Roma French, chief executive of Hamoaze House: 'We had a major meeting and I asked if there was anyone in the hall who wanted the project. Just one lady put her hand up and said "My son died of an overdose two months ago. Maybe you could have stopped that happening". I saw that as the turning point.'
'The Devonport area has disproportionate problems, often with alcohol,' explains Roma French, the chief executive. 'It was seen as the place where sailors got smashed. Union Street, which connects Devonport to the city, once had 100 boozers. Even now it is a red light area. None of this has been a good environment for local people.
'We see ourselves as being at the forefront of helping to improve the local community's sense of safety and self worth. Users who come here from the NDC area and elsewhere are signing up to a new way of life. The more we can help this way the more we can reduce the impact of drug misuse and alcohol on everyone else around them in their area.'
Project manager Mark Bignell helps to run the 'affected others' group: 'There is a huge job to be done helping those around drug and alcohol abusers to cope with the impact this has on them and the wider community. For example, we have grannies coming in here worried about their grandchildren because their daughters are on heroin.'
The affected others group, previously only available on Monday afternoons, is being funded by the Drug Action Team to run two evenings a week as well as the afternoon session, so that working people and more fathers can come. Bignell: 'This group is all about sharing concerns, sharing knowledge, and destigmatising the problem. Parents feel they have to solve this problem themselves - we help them understand that they can't do this on their own. Sometimes they lie on behalf of their children. Sometimes they pay their children's bills.

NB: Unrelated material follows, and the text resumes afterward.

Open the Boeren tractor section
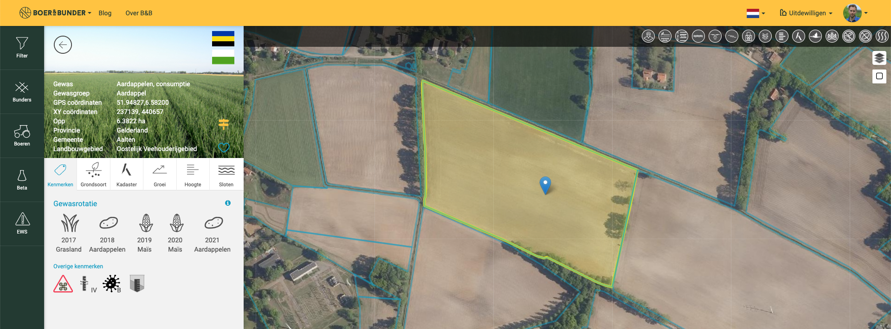Viewport: 891px width, 329px height. coord(22,136)
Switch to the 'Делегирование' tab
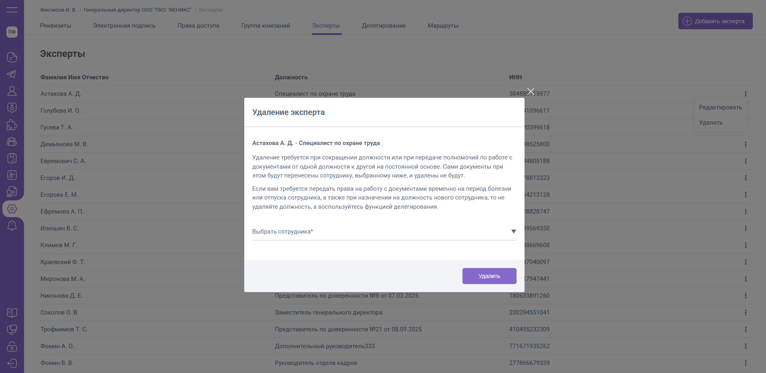The height and width of the screenshot is (373, 766). point(384,26)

We help them understand that by doing these things they are removing the consequences of drug users' actions.' So far this group has helped 46 people, with 11 actively attending session regularly in June 2004.
The NDC has funded capital works at the House, including the gym and a small astro pitch. It also pays for two of the five drug workers and two sports development workers. They offer users a chance to improve their fitness and get used to exercise, as well as running the gym for any local resident and community group to use.

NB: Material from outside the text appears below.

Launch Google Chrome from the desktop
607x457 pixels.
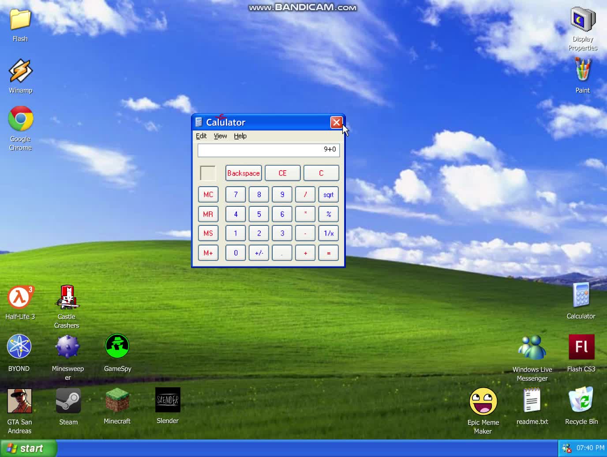[20, 119]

Offering services and facilities to residents with no connection to its core services has helped to demystify what Hamoaze House does. It has also helped to provide support services that were previously unavailable to local residents.
Lynne Bell: 'the only real social activities in Devonport have tended to be going out on the beer. There is so much going on at Hamoaze House that gives people real alternatives, people can be free of the pressure to go to the pub here.'
Some of the funding for Hamoaze recently has come from seized assets from a local drug dealer - £6,000 was donated by the police to help pay for facilities that local children can use, such as trampolines and a 'junk' band.